AIDS Wolf
with Unicorn Hard-On, Yip-Yip, Southern Nights
9 p.m. Saturday, Nov. 5
Will’s Pub
407-898-5070
willspub.org
$8
Devising a slogan that hits all the right notes is never an easy task, so the party responsible for “AIDS Wolf: The Feel-Bad Band for Desolate Times” deserves a box of fine cigars. The line, which appears on the Montreal trio’s blog, is both tongue-in-cheek and deathly serious. It has to mostly be a gag, as it’s tough to imagine any fringe-dwelling experimental outfit (especially one with a name this purposely provocative) using a slogan as a serious promotional tactic. AIDS Wolf have a cheeky, self-aware side, too, so they’re certainly in on the joke. At the same time, they truly are a feel-bad band. “We’re definitely complainers,” guitarist and multi-instrumentalist Alexander Moskos says. “Our music definitely makes people feel kind of anxious.”

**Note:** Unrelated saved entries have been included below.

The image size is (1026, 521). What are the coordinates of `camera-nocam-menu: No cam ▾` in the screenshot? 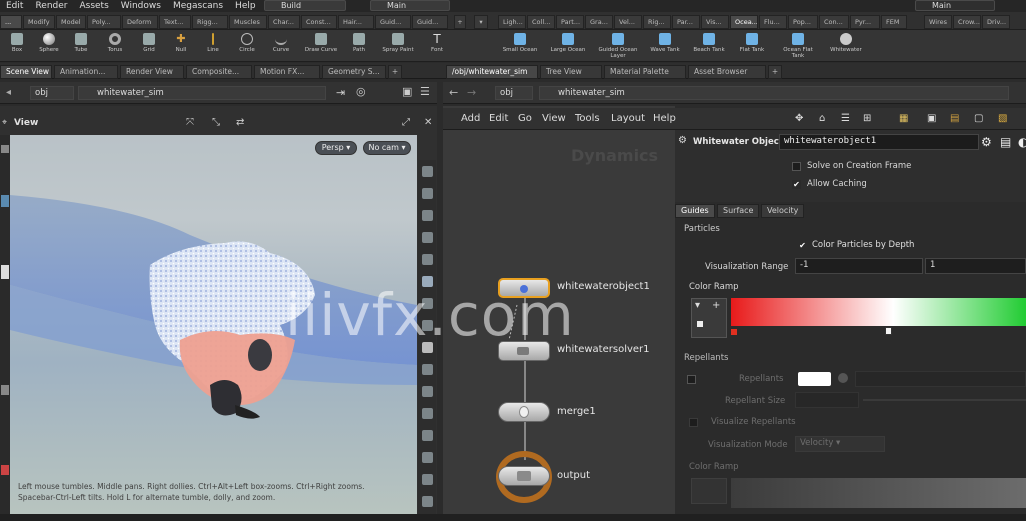 It's located at (387, 148).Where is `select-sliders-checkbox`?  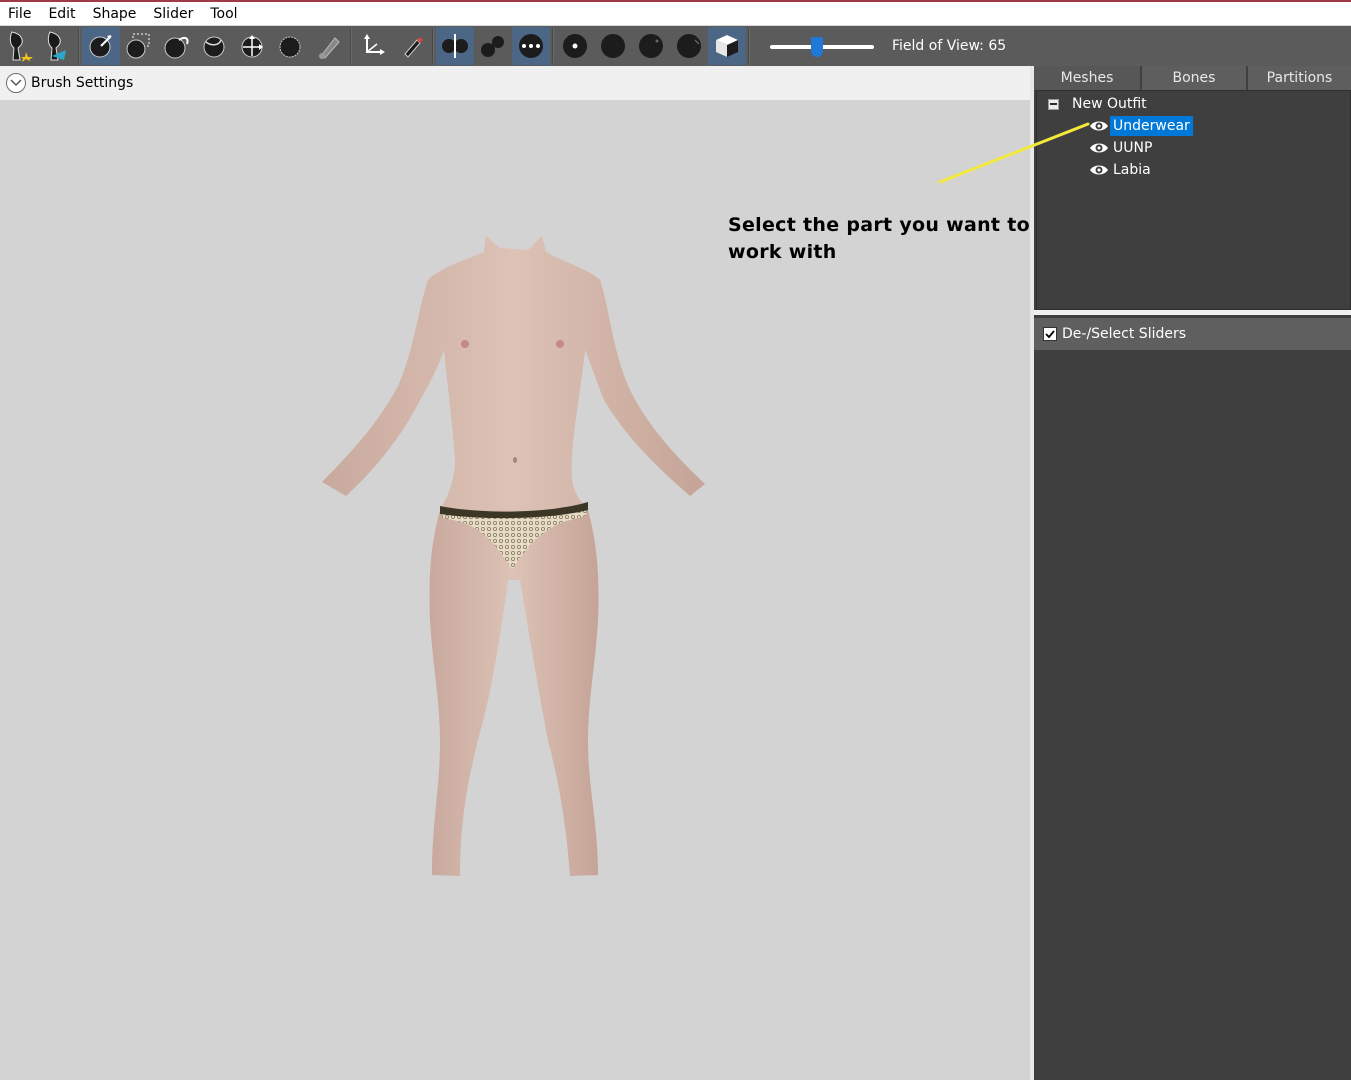 select-sliders-checkbox is located at coordinates (1050, 334).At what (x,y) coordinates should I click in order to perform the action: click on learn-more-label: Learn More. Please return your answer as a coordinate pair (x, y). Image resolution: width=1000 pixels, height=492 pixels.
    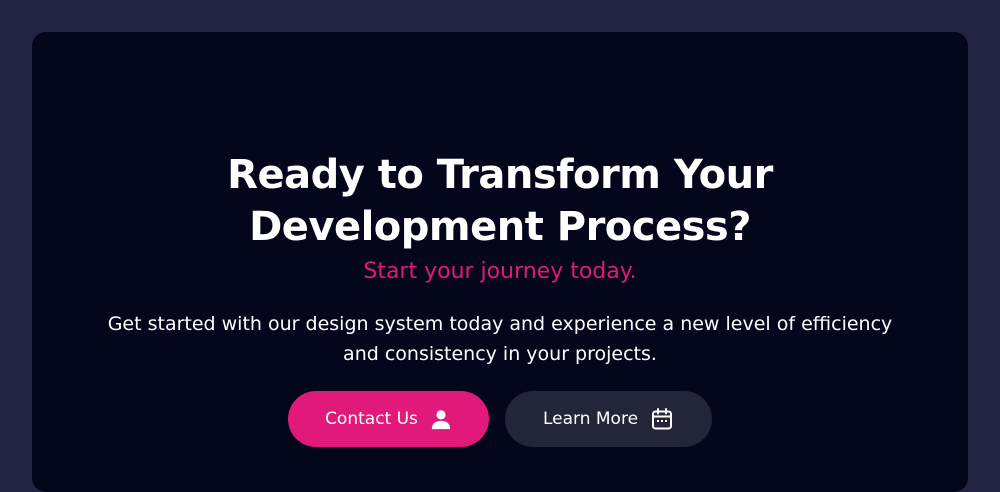
    Looking at the image, I should click on (590, 419).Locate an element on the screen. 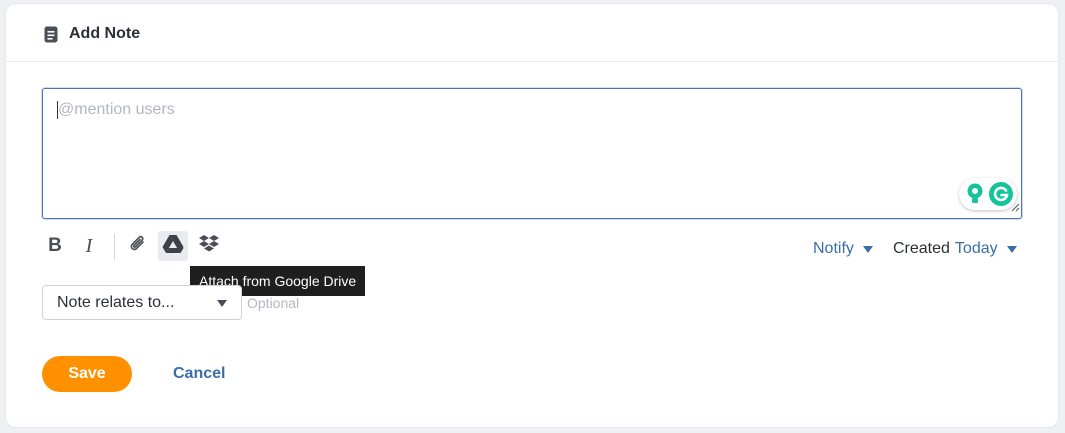  notify-dropdown: Notify is located at coordinates (843, 249).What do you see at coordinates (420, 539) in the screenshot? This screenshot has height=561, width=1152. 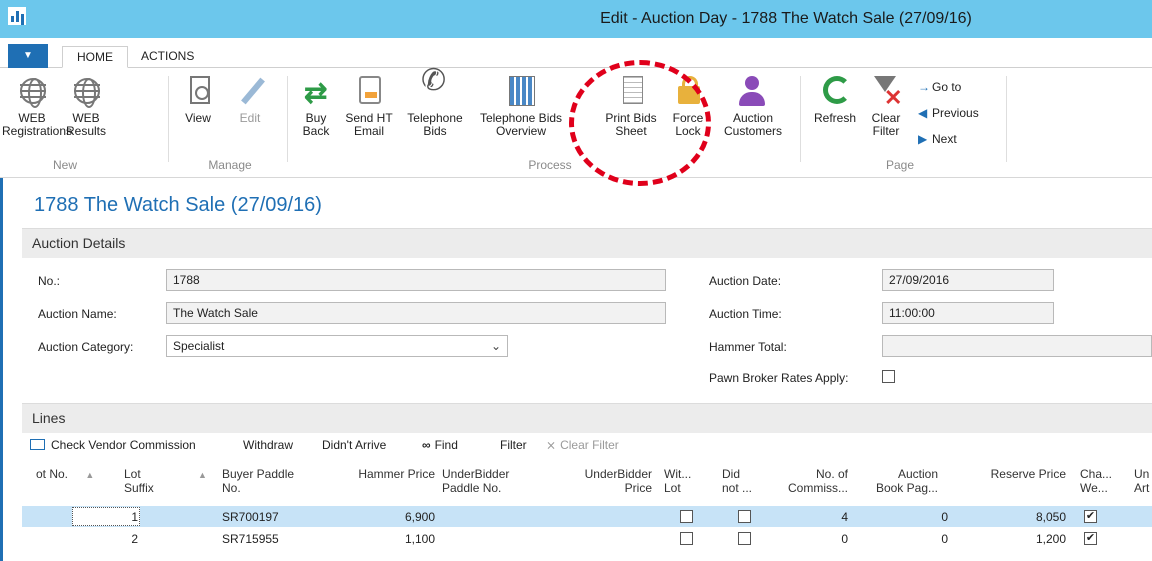 I see `cell-hammer-price: 1,100` at bounding box center [420, 539].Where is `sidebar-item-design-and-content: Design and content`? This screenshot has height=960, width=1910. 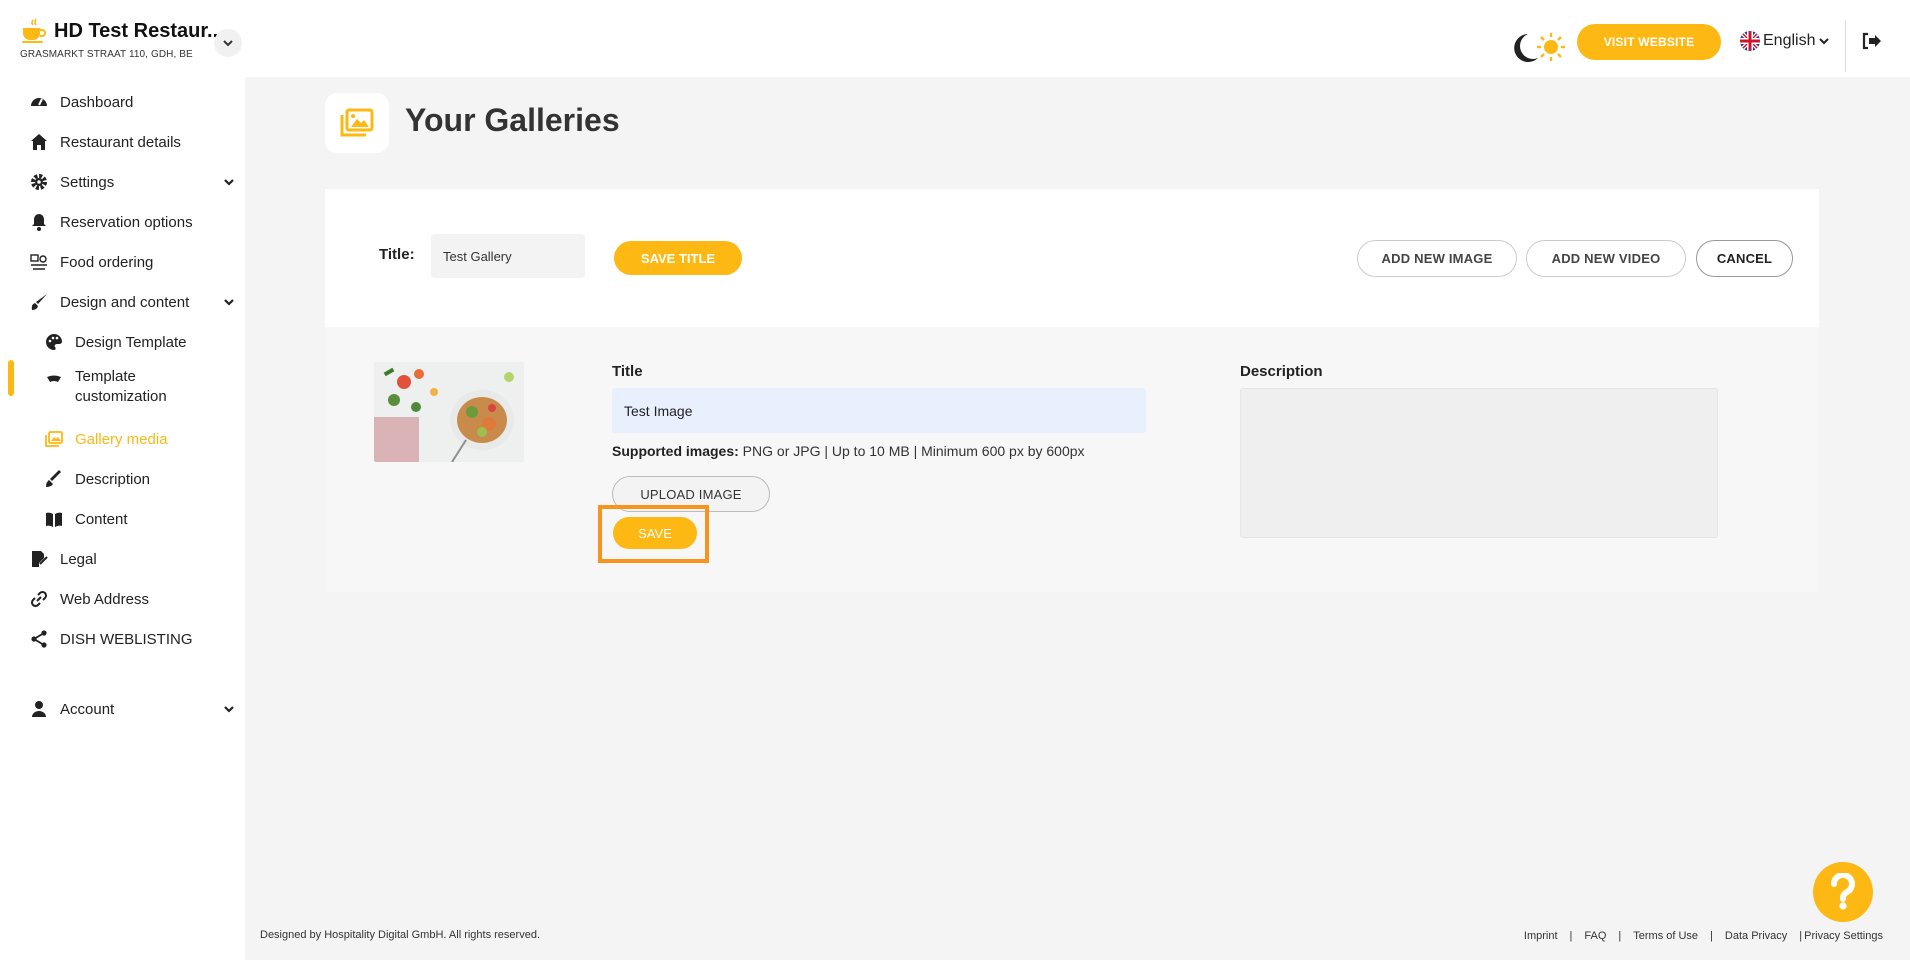
sidebar-item-design-and-content: Design and content is located at coordinates (122, 302).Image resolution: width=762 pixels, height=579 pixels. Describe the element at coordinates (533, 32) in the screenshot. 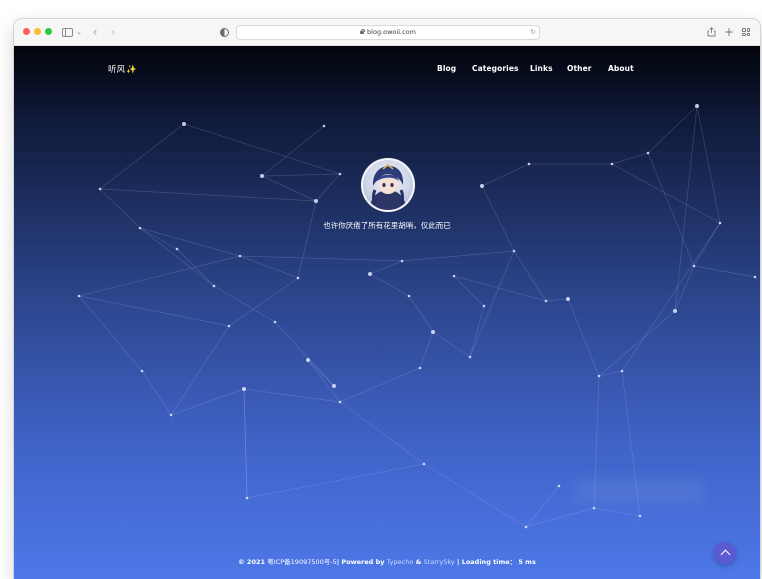

I see `reload-icon: ↻` at that location.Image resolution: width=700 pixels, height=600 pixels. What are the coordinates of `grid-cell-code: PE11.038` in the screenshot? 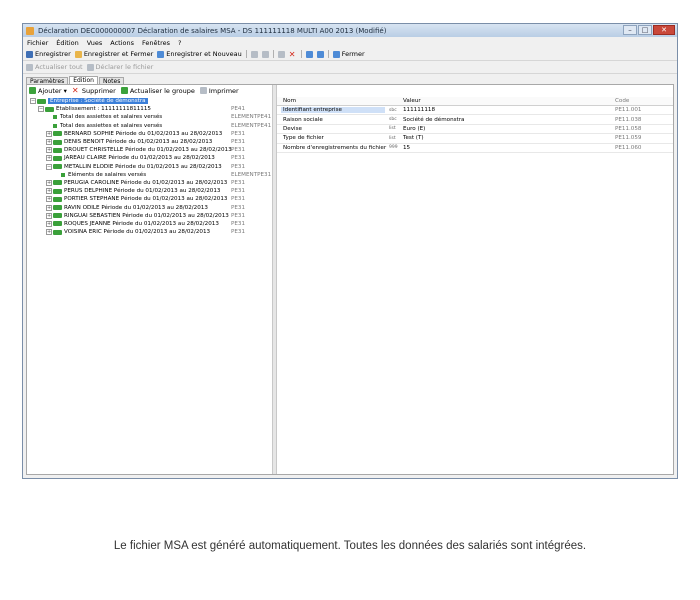 It's located at (628, 120).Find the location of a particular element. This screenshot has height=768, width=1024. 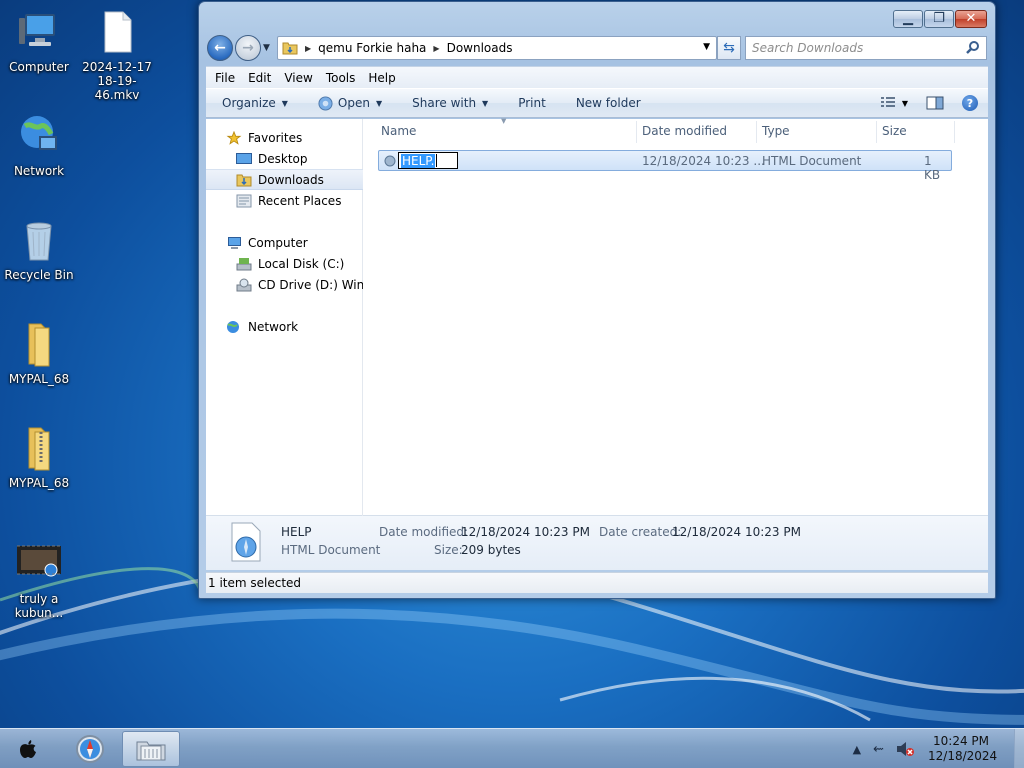

refresh-button: ⇆ is located at coordinates (729, 48). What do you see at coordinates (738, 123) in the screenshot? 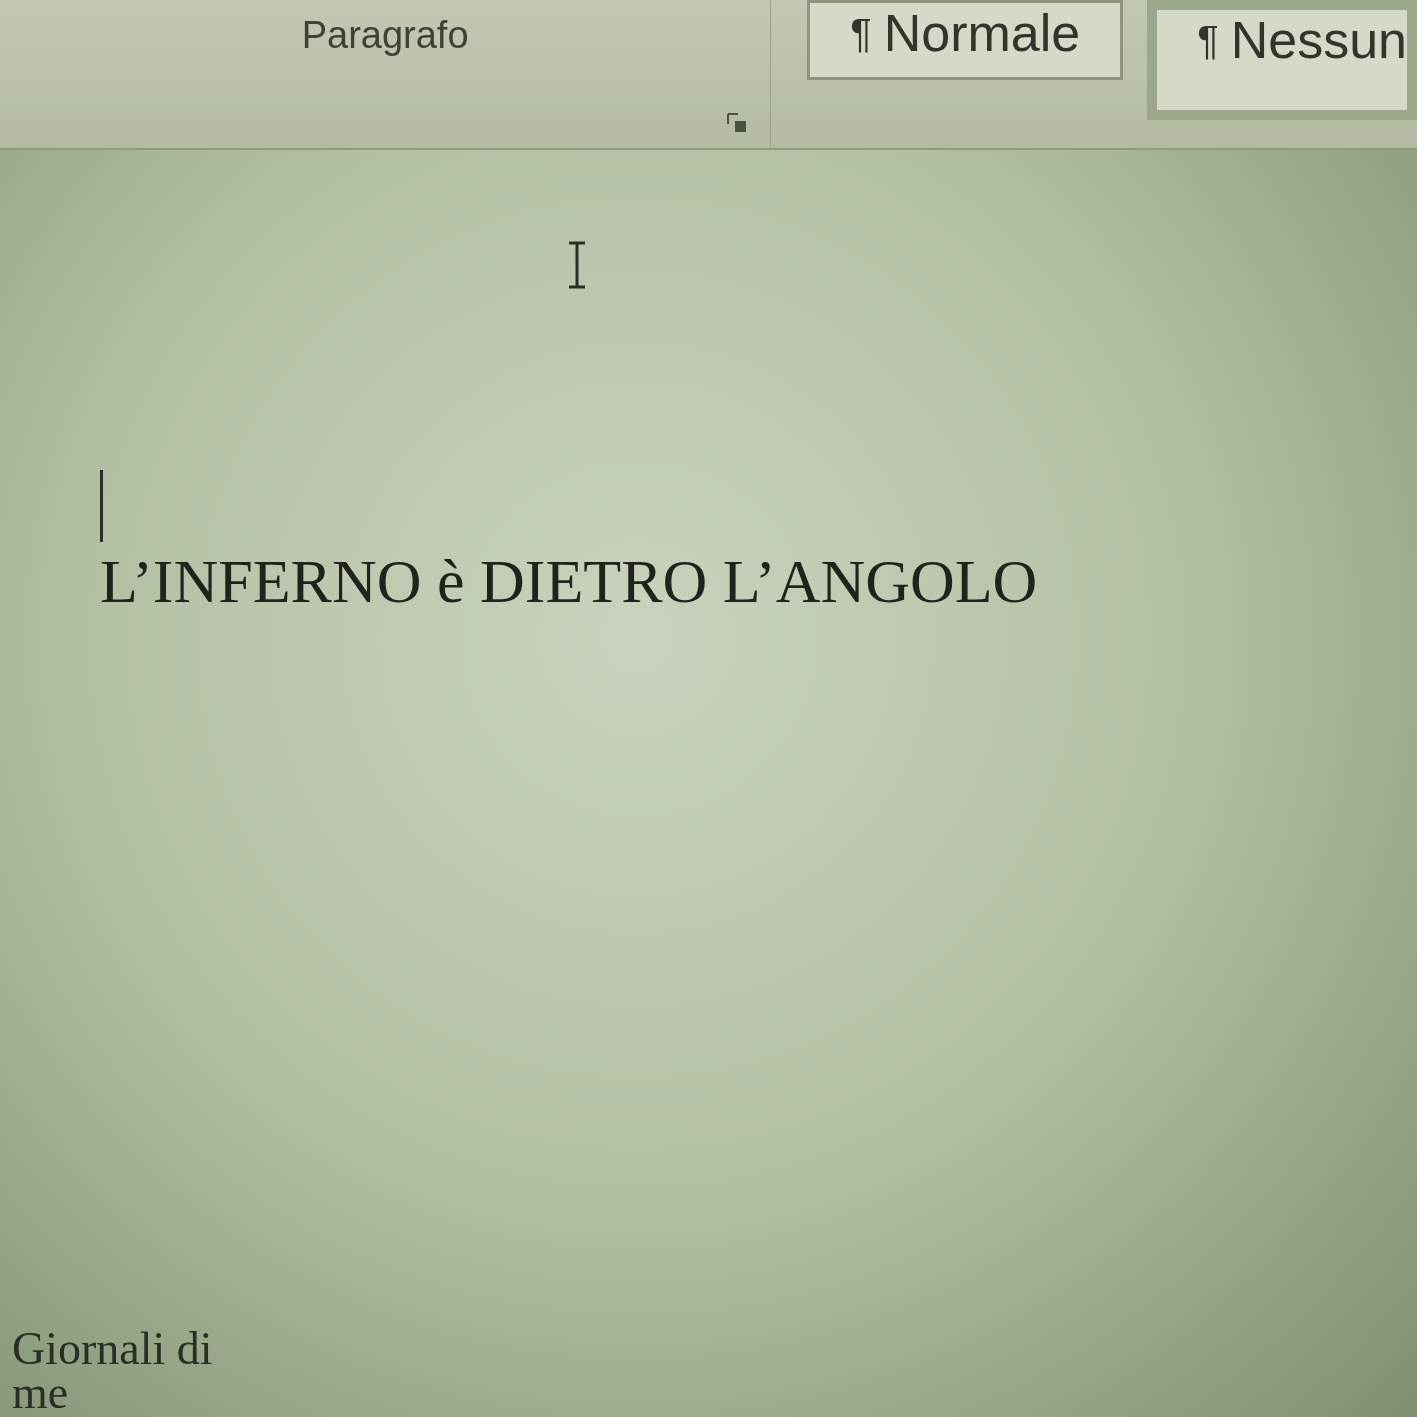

AIDS Wolf’s work isn’t meant to provide enjoyment in any traditional way. There are no sonorous melodies or uplifting messages; instead, the 8-year-old band creates clanging, primordial bedlam. Guitars veer off into bizarre, ear-rattling directions and volumes, and electronic portions seem to have been played through paper shredders. The wicked goulash of sounds on Ma Vie Banale Avant-Garde (My Banal, Avant-Garde Life), their recently released fourth record, exemplifies their approach. Stylistically, they mix noise rock, powerviolence, off-the-wall post-hardcore and other crazed sounds. Their material’s gruesome, unpleasant quality is actually the crux of its appeal; listening to AIDS Wolf is about bringing repulsive feelings to the surface and then expelling them. Their product on the record represents the brain on the precipice of implosion.
Their work is also extremely divisive, which could be expected when things are this chaotic. YouTube is a breeding ground for useless comments, granted, but the feedback sprinkled around AIDS Wolf clips on the site show a spectrum of strong opinions: AIDS Wolf are “trying WAY too hard,” “more intelligent than pop music,” a “peice [sic] of shit band that sounds like dying cats,” “[m]ore punk than punk itself” and capable of making a song that sounds like “an abortion.” (That last one’s probably a compliment.)
This quality has crossed into the flesh-and-blood world, too. During one AIDS Wolf tour, Moskos remembers the band sharing a place to crash with someone who insisted that they “don’t have songs.” “It’s just like, ‘What are you talking about?’ We work so hard on composing this,” Moskos says. “I mean it’s kind of our fault, because we make really destructive music.”
That sound tends to attract fascinating audiences. Most are comprised of regular folk, but as vocalist Chloe Lum has said in an interview, “all kinds of damaged and deranged people” have appeared, too, including teenage male prostitutes, ex-cons and someone who publicly mutilated himself as they played.
Moskos recalls several other oddballs, including kids on acid and kids who attempted to steal or break their stuff. Is it AIDS Wolf’s music that brings out the strangeness and seediness in their attendees, or do the strange and seedy just flock to their music?
“A bit of both,” Moskos says. “All I know is that the weirdoes definitely come. They’re there.”